A equipa desenvolveu um espírito de melhoria e colaboração. O Dr. Munoz e o Dr. Valverde organizaram cuidadosamente formações que poderiam envolver toda a gente sem quebrar quaisquer regras de higiene e de distanciamento social.

Ao longo de vários dias em maio, ensinaram a equipa a fazer a triagem adequada, sobre a fase hiperaguda, a avaliação neurológica do NIHSS e as melhores práticas nos cuidados do pós-agudo. Escolheram o objetivo desafiante de um tempo de 25 minutosentre a porta-a-agulha; foram criados cartazes de Helsínquia para registar dados e foi estabelecida a utilização de listas de verificação como parte do protocolo.

Em conjunto com a Angels, também realizaram simulações que consistiram em dois cenários diferentes – um doente negativo para a Covid-19, que envolveu o EMS, e um doente com suspeita de Covid-19 que chegou ao hospital sozinho.

Em maio deste ano, o Hospital da Cruz Vermelha já tinha tratado com sucesso os seus primeiros 10 doentes de AVC agudo. O tratamento tem lugar na sala de TC, com o Saco de AVC pronto, e toda a equipa de AVC agendou regularmente reuniões de monitorização da qualidade para identificar barreiras e continuar a melhorar.

Os doentes de AVC continuam hospitalizados na UCI, pois o número de doentes da Covid-19 não lhes permitiu atribuir camas a uma unidade de AVC especializada. No entanto, este mantém-se o seu objetivo e está pronto para ser implementado assim que a pandemia o permitir. 
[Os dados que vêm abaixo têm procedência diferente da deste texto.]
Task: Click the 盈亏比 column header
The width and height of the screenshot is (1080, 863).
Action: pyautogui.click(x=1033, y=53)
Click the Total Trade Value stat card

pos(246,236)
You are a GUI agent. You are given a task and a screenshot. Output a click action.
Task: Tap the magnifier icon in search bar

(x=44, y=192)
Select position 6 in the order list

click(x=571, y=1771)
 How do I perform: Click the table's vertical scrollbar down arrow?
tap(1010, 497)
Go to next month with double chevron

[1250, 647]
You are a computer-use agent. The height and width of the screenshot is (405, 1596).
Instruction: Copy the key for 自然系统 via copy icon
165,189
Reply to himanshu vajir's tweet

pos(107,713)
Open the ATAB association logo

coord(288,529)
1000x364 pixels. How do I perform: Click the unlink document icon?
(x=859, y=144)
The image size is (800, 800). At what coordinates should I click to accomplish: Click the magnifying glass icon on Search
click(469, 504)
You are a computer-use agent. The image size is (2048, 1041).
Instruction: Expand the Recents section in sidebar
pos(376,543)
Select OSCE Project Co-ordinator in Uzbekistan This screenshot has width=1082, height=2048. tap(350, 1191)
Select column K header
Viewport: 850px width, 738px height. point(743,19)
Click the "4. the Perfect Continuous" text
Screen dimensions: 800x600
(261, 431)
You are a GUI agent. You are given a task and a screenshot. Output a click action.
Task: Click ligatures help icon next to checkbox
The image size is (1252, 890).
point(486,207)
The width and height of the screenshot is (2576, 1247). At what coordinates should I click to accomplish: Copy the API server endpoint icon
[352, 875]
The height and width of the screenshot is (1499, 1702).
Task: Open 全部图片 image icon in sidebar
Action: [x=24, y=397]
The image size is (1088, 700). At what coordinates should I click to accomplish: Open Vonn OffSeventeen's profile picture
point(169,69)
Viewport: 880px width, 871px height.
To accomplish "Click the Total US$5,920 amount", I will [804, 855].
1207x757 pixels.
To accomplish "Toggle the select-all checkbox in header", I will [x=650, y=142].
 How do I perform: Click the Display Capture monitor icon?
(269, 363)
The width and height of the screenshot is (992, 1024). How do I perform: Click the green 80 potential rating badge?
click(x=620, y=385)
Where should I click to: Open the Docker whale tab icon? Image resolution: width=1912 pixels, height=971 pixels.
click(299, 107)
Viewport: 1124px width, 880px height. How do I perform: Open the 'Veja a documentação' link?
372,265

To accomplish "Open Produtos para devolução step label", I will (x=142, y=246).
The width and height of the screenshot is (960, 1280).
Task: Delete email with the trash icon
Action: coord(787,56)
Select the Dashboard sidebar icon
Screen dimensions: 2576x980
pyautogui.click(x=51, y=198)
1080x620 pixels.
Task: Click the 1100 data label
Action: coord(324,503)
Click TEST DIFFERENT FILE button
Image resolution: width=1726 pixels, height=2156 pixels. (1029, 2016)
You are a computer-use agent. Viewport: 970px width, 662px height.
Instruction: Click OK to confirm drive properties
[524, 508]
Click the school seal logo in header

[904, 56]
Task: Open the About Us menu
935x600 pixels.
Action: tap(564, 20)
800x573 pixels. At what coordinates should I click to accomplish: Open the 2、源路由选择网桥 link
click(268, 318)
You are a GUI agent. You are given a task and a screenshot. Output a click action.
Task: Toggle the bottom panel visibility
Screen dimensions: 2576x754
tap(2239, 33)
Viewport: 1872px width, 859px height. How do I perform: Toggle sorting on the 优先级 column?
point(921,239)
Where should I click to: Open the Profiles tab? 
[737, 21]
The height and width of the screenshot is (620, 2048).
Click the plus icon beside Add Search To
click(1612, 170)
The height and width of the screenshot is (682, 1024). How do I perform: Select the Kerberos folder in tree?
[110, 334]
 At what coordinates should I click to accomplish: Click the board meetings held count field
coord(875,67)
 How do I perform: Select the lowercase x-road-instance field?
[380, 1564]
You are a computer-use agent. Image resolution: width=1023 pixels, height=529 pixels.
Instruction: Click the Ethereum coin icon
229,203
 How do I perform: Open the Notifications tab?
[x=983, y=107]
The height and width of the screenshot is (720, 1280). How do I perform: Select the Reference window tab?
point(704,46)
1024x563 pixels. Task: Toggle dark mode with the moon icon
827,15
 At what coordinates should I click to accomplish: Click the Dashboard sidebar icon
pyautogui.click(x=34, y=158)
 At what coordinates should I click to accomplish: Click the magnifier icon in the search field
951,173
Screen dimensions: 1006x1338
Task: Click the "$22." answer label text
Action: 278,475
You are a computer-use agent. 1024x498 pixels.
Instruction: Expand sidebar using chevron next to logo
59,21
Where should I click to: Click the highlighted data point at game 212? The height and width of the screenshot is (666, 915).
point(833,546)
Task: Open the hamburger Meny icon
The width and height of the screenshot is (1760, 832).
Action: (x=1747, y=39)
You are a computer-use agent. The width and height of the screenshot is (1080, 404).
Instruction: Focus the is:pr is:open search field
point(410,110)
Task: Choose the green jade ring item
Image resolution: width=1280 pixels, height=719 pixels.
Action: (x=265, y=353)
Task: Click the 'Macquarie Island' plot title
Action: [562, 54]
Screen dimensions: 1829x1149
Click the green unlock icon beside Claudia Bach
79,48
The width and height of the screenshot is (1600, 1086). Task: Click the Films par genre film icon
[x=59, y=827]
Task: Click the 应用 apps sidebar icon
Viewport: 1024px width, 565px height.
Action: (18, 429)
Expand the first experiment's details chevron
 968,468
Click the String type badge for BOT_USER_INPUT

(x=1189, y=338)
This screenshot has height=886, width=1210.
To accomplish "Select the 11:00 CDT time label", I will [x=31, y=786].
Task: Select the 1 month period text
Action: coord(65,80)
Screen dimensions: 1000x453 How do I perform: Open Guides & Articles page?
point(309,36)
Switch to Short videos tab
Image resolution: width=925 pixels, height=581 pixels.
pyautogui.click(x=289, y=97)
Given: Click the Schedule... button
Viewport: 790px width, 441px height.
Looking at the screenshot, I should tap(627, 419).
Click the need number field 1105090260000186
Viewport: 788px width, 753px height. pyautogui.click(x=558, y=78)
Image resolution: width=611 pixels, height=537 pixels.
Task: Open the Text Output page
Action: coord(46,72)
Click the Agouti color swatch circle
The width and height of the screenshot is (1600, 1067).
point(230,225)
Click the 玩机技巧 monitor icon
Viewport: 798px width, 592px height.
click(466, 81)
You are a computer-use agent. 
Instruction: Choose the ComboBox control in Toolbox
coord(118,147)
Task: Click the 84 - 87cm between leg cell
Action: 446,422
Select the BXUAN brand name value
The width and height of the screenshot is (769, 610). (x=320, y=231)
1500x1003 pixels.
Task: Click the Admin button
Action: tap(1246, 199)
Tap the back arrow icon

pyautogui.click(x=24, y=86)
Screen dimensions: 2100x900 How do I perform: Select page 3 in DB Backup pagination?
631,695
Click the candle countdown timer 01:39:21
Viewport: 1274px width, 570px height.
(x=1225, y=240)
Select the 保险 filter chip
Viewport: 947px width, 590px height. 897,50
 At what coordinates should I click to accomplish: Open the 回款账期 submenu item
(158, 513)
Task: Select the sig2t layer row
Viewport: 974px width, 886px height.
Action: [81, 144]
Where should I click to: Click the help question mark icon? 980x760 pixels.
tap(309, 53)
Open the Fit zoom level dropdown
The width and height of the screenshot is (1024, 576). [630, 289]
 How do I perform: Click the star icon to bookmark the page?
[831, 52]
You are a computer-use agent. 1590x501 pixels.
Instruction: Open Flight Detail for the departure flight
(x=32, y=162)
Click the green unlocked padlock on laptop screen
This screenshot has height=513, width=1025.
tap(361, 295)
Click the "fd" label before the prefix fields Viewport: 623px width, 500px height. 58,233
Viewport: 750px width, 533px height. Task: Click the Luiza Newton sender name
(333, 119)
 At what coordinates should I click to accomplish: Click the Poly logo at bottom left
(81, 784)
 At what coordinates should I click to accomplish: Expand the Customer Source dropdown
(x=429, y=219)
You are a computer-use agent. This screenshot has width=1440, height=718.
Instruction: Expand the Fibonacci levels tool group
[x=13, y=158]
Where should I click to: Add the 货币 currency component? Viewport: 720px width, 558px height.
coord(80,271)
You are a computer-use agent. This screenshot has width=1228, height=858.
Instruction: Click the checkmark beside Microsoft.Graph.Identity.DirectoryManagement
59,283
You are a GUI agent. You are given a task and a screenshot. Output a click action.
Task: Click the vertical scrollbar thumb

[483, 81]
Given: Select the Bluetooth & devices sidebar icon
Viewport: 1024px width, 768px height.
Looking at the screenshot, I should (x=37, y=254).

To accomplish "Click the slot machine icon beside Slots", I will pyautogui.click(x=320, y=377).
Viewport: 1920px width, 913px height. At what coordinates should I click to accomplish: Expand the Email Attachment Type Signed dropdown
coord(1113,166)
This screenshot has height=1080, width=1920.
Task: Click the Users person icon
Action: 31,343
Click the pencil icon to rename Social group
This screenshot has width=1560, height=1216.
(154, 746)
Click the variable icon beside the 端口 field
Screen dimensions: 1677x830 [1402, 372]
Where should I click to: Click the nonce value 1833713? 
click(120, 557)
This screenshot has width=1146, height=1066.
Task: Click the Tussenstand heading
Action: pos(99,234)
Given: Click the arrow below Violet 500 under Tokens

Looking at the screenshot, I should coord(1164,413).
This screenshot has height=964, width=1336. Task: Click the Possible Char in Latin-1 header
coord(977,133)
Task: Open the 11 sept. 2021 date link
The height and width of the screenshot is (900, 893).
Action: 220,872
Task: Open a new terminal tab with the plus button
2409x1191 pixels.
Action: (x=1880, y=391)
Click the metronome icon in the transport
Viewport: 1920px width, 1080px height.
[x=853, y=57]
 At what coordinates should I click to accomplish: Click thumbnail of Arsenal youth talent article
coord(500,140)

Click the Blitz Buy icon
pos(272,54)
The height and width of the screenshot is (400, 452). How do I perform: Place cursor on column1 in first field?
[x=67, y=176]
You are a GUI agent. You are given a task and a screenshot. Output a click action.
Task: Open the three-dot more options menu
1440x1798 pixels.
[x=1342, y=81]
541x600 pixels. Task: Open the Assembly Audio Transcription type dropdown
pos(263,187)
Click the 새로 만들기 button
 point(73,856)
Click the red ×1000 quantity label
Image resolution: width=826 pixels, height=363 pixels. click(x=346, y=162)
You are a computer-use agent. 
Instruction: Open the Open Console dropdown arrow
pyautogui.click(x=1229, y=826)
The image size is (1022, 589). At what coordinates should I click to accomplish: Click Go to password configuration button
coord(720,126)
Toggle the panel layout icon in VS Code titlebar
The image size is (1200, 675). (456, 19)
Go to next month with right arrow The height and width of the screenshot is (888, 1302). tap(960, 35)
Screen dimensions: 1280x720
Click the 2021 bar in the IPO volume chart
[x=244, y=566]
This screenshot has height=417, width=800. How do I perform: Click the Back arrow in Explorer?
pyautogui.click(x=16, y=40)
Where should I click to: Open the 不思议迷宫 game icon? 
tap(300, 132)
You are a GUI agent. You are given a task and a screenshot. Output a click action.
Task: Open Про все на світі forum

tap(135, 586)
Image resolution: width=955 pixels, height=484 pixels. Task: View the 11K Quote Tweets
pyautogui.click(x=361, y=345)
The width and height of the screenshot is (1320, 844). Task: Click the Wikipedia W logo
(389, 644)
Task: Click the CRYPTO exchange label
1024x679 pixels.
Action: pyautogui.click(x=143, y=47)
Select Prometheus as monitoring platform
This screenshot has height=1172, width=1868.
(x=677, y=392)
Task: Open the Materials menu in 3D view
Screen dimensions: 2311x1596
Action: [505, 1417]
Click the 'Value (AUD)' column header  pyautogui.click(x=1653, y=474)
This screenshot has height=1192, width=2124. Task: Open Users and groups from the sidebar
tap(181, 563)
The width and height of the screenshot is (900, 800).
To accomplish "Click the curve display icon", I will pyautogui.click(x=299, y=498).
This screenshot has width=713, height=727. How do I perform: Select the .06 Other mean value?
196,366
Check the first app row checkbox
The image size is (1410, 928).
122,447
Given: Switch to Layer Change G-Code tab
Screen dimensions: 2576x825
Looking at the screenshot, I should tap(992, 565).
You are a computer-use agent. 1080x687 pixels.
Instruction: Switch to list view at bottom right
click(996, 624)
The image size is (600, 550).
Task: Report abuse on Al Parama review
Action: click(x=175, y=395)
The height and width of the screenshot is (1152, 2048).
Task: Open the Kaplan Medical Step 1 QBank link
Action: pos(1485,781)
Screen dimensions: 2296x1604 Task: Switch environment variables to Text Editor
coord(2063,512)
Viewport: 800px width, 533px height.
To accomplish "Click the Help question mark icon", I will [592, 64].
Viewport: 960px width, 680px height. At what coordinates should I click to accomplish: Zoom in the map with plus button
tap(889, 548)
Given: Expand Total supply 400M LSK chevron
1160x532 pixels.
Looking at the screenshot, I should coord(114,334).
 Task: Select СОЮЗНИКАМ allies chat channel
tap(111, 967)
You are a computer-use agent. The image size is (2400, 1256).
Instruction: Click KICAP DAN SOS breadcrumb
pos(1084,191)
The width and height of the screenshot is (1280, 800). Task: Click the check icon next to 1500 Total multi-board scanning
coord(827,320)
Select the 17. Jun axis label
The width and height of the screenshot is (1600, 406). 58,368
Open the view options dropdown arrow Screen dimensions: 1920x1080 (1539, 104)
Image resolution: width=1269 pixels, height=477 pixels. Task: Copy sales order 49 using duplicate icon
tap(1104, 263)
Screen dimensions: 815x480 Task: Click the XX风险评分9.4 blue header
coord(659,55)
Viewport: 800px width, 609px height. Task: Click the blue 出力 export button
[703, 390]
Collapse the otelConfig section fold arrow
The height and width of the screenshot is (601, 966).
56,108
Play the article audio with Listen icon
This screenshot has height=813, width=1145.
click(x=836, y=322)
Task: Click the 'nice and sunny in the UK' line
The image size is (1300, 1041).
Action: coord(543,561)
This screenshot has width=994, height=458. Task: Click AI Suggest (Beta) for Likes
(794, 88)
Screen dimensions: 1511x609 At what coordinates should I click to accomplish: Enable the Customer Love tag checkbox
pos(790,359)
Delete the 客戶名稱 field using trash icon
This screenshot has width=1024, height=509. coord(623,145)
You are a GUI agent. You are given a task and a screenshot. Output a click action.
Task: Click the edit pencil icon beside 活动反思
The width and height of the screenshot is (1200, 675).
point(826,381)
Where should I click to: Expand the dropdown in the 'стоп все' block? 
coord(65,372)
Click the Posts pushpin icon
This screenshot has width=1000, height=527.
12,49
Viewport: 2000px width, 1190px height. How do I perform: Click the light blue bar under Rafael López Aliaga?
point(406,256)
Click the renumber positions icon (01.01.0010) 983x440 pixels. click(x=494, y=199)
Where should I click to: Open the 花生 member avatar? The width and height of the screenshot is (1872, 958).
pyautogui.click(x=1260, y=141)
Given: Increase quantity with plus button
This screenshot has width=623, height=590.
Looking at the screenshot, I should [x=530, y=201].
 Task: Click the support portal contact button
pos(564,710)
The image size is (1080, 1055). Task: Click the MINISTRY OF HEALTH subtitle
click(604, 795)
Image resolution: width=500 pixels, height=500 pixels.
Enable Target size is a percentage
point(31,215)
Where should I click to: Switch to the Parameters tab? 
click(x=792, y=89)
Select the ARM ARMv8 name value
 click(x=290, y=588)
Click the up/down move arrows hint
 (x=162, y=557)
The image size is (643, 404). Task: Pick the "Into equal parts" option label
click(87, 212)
Não só foram fortalecidas ligações entre os carregadores no hospital, médicos de serviço de urgência, médicos de UCI, EMS, enfermeiros, neurologistas, administradores de dados de doentes e radiologistas no interesse de melhores resultados para doentes de AVC; o hospital também adotou a ideologia Angels e compreende a importância da comunidade. Ao partilharem a sua história, querem dar aos outros a confiança para tratarem doentes de AVC e incentivá-lo a seguir os seus passos.

A Dra. Noelia Munoz diz: “A Angels ajudou com a implementação de uma mudança cultural até que o bom se torne melhor e o melhor se torne o ideal. Uma cadeia é tão forte como a sua ligação mais fraca... uma cadeia de gestão e tratamento de doentes de AVC no hospital.

“Acreditamos fortemente na cadeia de sobrevivência: refere-se a uma série de ações que, devidamente executadas, reduzem a mortalidade associada a intervenções sensíveis em termos de tempo realizadas por pessoas. Tem de ser maximizada e otimizada para que a qualidade de vida também esteja incluída nesta sobrevivência.

“Agradecemos aos doentes pelas lições do dia-a-dia. Foi um doente de AVC que nos deu a oportunidade de mudar as nossas vidas, mais do que nós salvarmos um doente de AVC. Estamos agora envolvidos neste projeto maravilhoso por causa dele [do doente]”.